The data every AI agent needs but nobody sells cleanly — and what you can build on top of it

NexusFeed — Tue, 14 Apr 2026 21:53:21 +0000

Freight audit shops charge their customers 3–8% of recovered overcharges to reconcile invoices against published carrier rates. The data input to that business — current LTL fuel surcharge percentages from each carrier, refreshed weekly — costs $0.03 per lookup if you know where to get it.

That gap is the thing I want to talk about. Not the scraping. The gap.

I just shipped NexusFeed, a JSON API that returns two kinds of data the rest of the web sells badly or not at all: LTL fuel surcharges for 10 freight carriers, and liquor-license compliance records for 5 US states. Both are public information. Both are locked behind portals that range from annoying to actively hostile. And both are the kind of data that used to require either a sales call to a legacy data vendor or a wet-signed NDA with a compliance firm.

This post is not about how I got the data. It is about what you can build on top of it.

Why this data is worth your attention

Here's the thing that surprised me six months into building this: the hard part was never the scraping.

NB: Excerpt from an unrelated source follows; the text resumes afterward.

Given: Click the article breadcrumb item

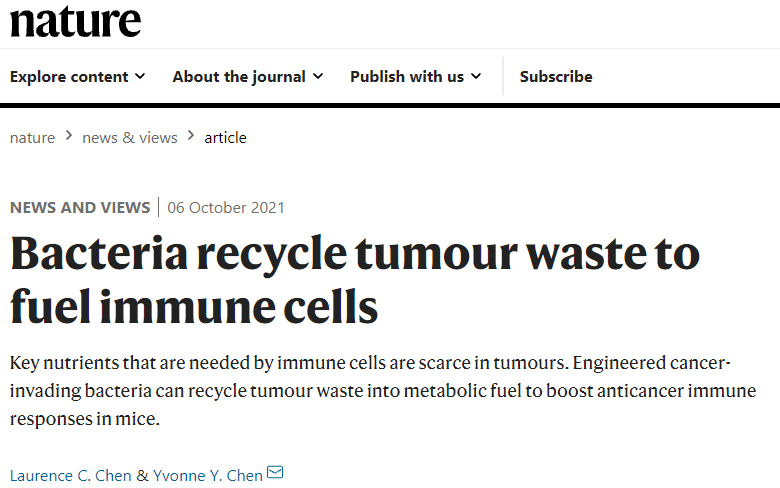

The hard part is that agent-native data doesn't exist yet in most B2B verticals. If you want to wire a language model into a freight-audit workflow or a three-tier alcohol compliance check, you have two options. One, pay a legacy vendor $3–15k/month for a CSV drop and a login to their dashboard. Two, scrape it yourself — and discover that five of the eleven sources I currently cover require non-trivial anti-bot handling, weekly regression testing, and a confidence model so your agent doesn't hallucinate a rate that silently 404'd that morning.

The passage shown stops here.